Friday, September 7, 2012

The sunshine in my life dimmed in 1996 when my fifteen year old was diagnosed with a chronic kidney failure, due to a reflux causing urine to flow back into the kidney. Nothing changed my life dramatically when in May 1997 a reputed oncologist spoke to me of the hard lump in my breast. “Lemon size” was his words as looked at me after a physical examination.

Wonderingly, he phrased the question, “How did you not notice it?” even as his eyes searched my face. Embarrassed at my inadequacy, I explained of my son’s renal health, my preoccupation with diet, medications, mentally preparing for dialysis and transplant, whatever needed. Speaking straight from my heart with face taut, I almost mouthed my death wish- that I would like to donate my kidney to my son before the cancer spreads further. To divert my attention the doctor spoke of scheduling an early surgery and advised further investigations to be conducted.
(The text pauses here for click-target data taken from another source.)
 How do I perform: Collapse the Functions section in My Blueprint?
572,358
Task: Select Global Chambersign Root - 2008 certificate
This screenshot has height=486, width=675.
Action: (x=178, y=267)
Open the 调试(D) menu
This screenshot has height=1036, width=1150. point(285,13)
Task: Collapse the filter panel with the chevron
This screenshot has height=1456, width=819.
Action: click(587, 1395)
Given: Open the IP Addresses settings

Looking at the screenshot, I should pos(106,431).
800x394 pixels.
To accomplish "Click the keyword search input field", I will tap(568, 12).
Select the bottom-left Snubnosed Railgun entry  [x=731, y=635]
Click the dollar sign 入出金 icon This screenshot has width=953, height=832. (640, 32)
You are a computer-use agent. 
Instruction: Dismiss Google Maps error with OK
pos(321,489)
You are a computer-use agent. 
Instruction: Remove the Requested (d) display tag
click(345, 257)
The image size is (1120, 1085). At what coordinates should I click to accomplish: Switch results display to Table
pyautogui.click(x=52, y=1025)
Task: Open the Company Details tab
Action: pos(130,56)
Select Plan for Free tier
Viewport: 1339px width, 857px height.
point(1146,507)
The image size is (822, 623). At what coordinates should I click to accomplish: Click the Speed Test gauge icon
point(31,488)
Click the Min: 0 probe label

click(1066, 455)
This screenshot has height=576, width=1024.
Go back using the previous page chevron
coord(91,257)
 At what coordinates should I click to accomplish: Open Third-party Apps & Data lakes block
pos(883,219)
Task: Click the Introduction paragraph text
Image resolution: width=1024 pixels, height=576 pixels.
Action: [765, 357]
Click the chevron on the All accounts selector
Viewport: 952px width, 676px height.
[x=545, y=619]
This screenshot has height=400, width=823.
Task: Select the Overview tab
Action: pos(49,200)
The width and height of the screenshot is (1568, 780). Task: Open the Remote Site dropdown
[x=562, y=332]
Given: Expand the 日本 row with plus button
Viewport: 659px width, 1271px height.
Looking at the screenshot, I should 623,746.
After a mastectomy, six cycles of chemotherapy and radiation which were efficiently managed by my oncologist, the nephrologists tested me thoroughly before declaring me fit for the organ donation. Today, nearly eleven years later after my son lost my kidney, much after my elder son gave him his kidney and our family saw the sun shine brightly, I could derive the fundamentals for surviving major illness.

The patient must have a clear understanding of health conditions, accept it, be medically compliant, have faith on the primary doctor’s capabilities, and ultimately accept that a superior power determines the dynamics for his/her survival. For the doctor it is using every power to find solutions to problems surfacing, acknowledging patient’s right to live and ensure that he works towards it.

Survivors of illness are happy people. They have done everything right but importantly their chance to be alive was hand-picked by the Super Power. Notwithstanding, the expertise of the treating doctor and his achievements and credits, it is well known that many patients under that doctor’s care have lost their lives while battling a disease. People, succumbing to illnesses, may leave behind unhappy and resentful families. Time will heal their wounds. Time will also show them value of accepting that the hands that worked on their family member never had power to grant life. That death knocked at some doors at an inopportune moment.

I learned a great lesson through cancer and stages of kidney disease when I walked the path with my son. Nothing is as it seems; nothing is within our arms distance. Everyone has to go through the experience hoping they reach the end of the tunnel. As I look back I see familiar faces among those fallen down in the path. It was not theirs to choose the opportunity to live; they had to simply seize what was given to them - to live or not to.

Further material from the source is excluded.